::: Extracted records :::

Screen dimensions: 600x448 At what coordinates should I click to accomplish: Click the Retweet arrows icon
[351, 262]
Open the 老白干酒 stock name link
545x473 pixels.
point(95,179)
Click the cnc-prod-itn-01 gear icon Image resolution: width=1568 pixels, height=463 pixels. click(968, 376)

:::
::: Extracted records :::

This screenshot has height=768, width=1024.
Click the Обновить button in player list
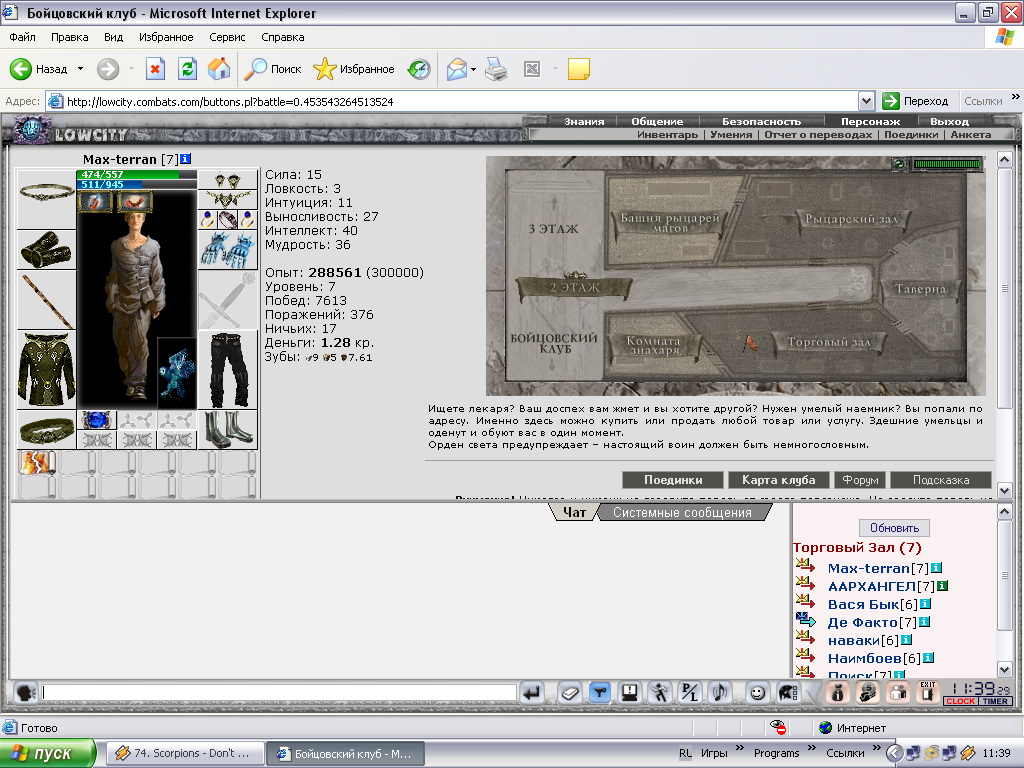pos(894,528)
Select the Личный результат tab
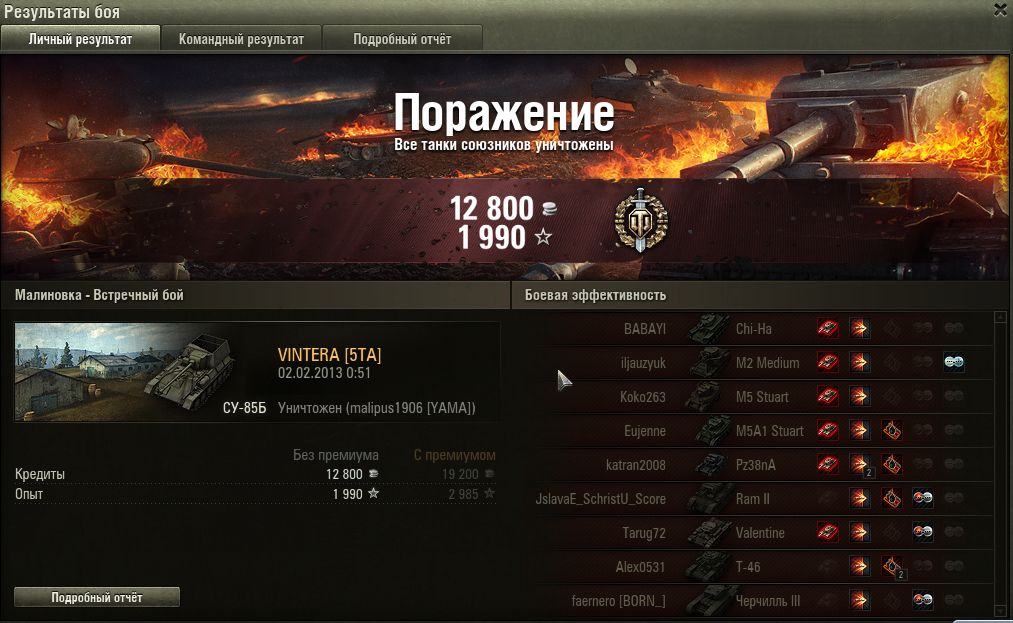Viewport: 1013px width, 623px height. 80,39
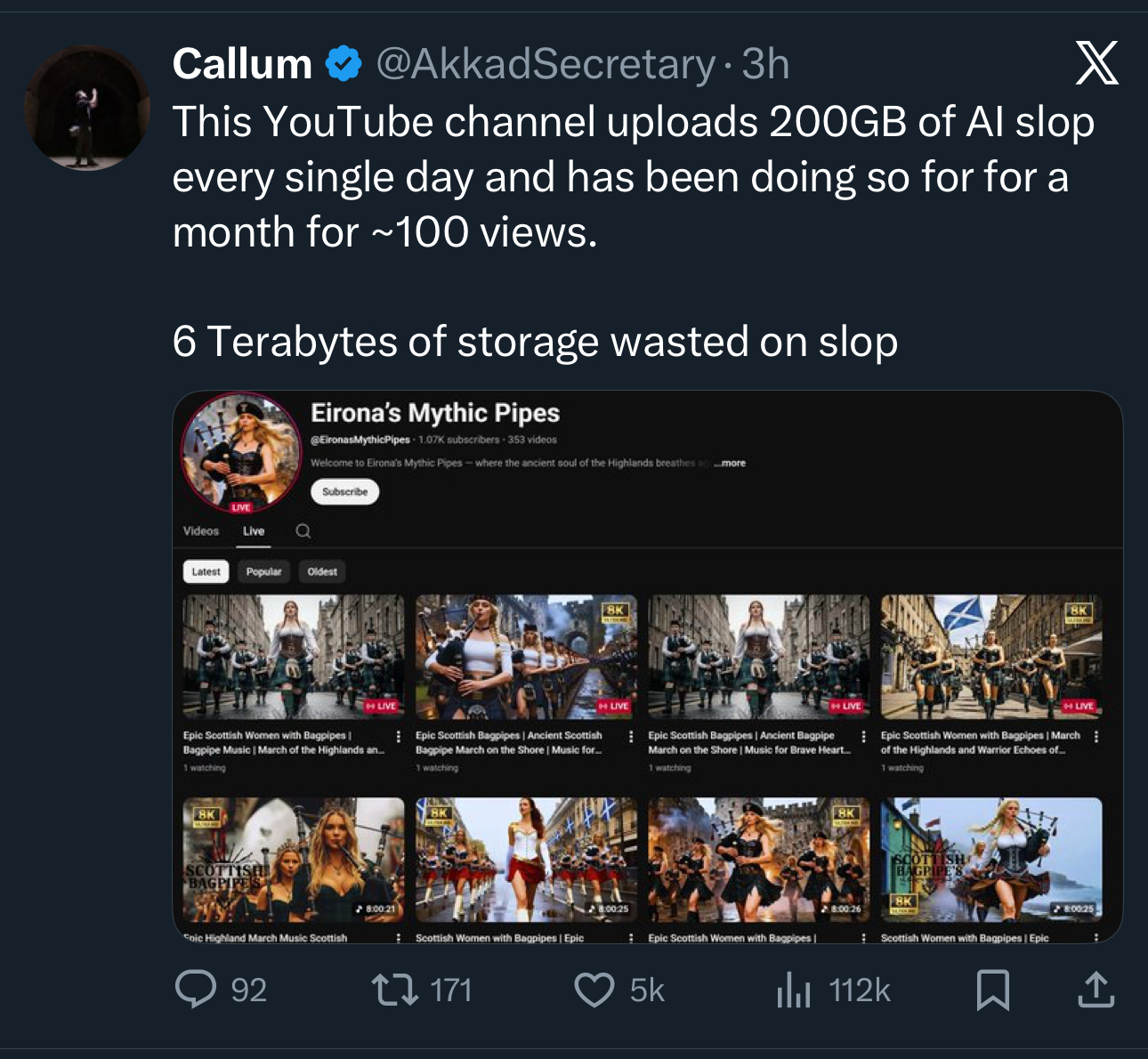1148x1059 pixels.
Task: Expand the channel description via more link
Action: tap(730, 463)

:::

▶ Task instructions
From the listing above, the lines starting with the one that has "Screen dimensions: 600x448" and running through the one that has "Click the cnc-prod-itn-01" should be copied exactly, ends included.

▶ Answer box
Screen dimensions: 600x448 At what coordinates should I click to accomplish: Click the Retweet arrows icon
[351, 262]
Open the 老白干酒 stock name link
545x473 pixels.
point(95,179)
Click the cnc-prod-itn-01 gear icon Image resolution: width=1568 pixels, height=463 pixels. click(968, 376)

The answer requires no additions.